Postby sweetpotatoboy » Tue November 29th, 2011, 12:19 pm

"MLE" wrote:I enjoyed Caravans when I was a teenager, so I re-read it after Jay and I became knee-deep in Pakistani-Afghani friends. Wow, what a come-down. I couldn't believe the motivations of the female character at all, and as for Michener's idea of the culture-- completely off-base. But then, he wasn't all that old when he wrote it -- it was before his long (and sometimes dull) place-and-population-themed doorstoppers, which are mostly a series of connected novellas rather than novels as I think of them.

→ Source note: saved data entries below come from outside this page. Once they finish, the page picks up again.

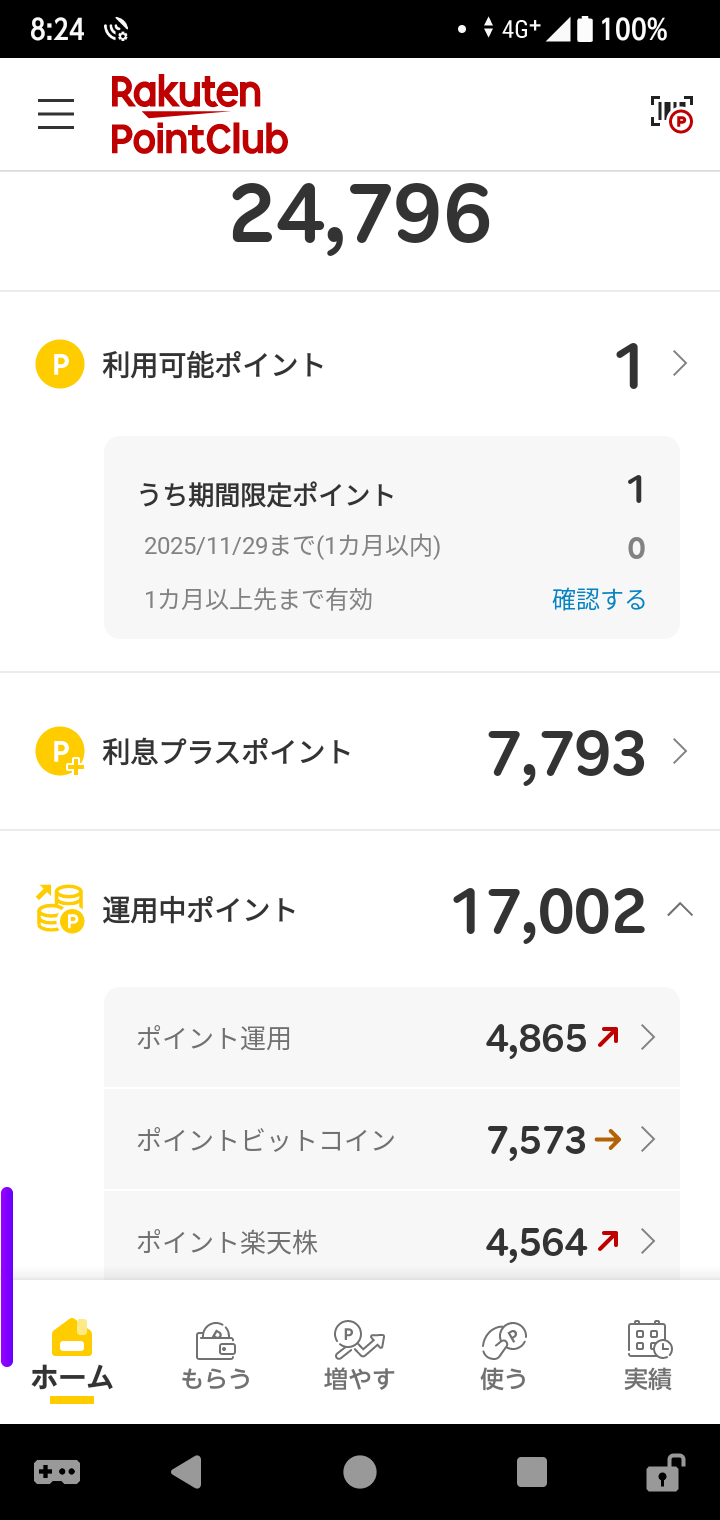
Task: Open the 使う tab
Action: pos(503,1355)
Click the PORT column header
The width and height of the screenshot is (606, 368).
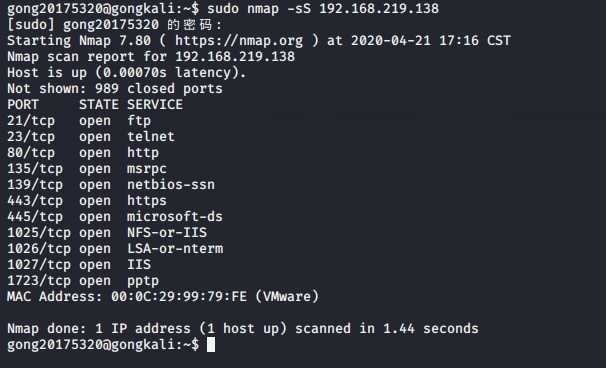click(23, 104)
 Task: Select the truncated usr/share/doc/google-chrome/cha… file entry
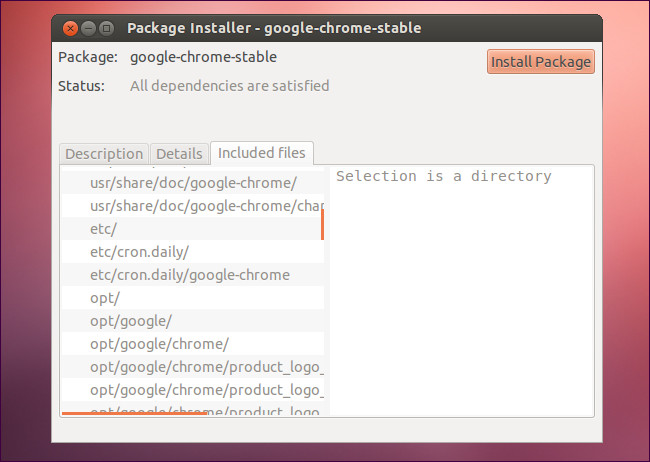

I completely love Michener, especially his doorstoppers (only one of which I didn't take to), and I found Caravans great too when I read it a few years ago. Yes, I know nothing first or even second hand about the region, so I'm not in a position to comment on how accurate any of it is/was. But yes, it nonetheless occurred to me that some elements were far-fetched and probably not nuanced enough to reflect reality. But I think you have to recognise that this book was of its age and a certain genre, in terms of the male/female characterisations, and that it was written in 1963 and set in 1940s and he clearly made an attempt, however flawed, to understand the people and the region - something that must have been rare for an American at the time. In his later books, he veered away from this adventure/action type style. Over his career, he wrote about so many different parts of the world and eras. Even his biggest fans cannot therefore believe that he got it right all the time - I certainly don't. Did this book work for me as a great read? Yes - but I can see how, for others, the flaws might have got in the way of that.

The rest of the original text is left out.